(Element and text position data)
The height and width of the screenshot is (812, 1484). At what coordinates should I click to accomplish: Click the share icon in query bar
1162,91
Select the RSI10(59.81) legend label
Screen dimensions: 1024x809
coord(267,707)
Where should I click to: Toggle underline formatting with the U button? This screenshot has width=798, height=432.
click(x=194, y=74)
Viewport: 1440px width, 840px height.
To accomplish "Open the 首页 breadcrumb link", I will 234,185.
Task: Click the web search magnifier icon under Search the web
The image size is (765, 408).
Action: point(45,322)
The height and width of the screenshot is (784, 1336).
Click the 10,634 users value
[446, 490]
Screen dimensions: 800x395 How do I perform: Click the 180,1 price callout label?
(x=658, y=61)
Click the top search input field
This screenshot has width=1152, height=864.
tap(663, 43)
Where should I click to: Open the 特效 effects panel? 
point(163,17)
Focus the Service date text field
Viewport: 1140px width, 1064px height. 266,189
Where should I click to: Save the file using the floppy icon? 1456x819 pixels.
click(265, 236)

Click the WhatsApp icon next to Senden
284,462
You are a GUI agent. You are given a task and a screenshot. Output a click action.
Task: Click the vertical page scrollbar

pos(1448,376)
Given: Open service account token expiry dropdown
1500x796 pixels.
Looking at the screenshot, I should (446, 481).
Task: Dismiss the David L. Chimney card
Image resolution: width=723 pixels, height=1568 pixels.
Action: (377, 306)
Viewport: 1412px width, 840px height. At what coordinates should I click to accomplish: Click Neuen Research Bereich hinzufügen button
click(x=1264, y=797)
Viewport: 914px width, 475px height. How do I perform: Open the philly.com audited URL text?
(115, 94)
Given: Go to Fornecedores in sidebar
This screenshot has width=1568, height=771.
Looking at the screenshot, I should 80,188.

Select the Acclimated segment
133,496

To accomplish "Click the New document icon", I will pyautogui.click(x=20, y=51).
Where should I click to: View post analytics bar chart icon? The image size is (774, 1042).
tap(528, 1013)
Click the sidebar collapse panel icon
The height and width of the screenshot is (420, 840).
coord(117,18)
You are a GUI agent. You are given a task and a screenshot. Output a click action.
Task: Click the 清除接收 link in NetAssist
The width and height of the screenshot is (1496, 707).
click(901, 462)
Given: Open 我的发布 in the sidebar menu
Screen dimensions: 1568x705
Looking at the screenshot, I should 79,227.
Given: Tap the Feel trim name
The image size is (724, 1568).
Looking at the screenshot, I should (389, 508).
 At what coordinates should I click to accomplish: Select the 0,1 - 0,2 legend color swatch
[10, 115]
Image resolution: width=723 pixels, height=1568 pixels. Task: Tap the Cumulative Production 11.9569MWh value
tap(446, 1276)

# GOAL
Reproduce without alteration the lines from the one containing "Given: Tap the Feel trim name" through the final line of the records, both ends included.

# RESULT
Given: Tap the Feel trim name
The image size is (724, 1568).
Looking at the screenshot, I should (389, 508).
 At what coordinates should I click to accomplish: Select the 0,1 - 0,2 legend color swatch
[10, 115]
Image resolution: width=723 pixels, height=1568 pixels. Task: Tap the Cumulative Production 11.9569MWh value
tap(446, 1276)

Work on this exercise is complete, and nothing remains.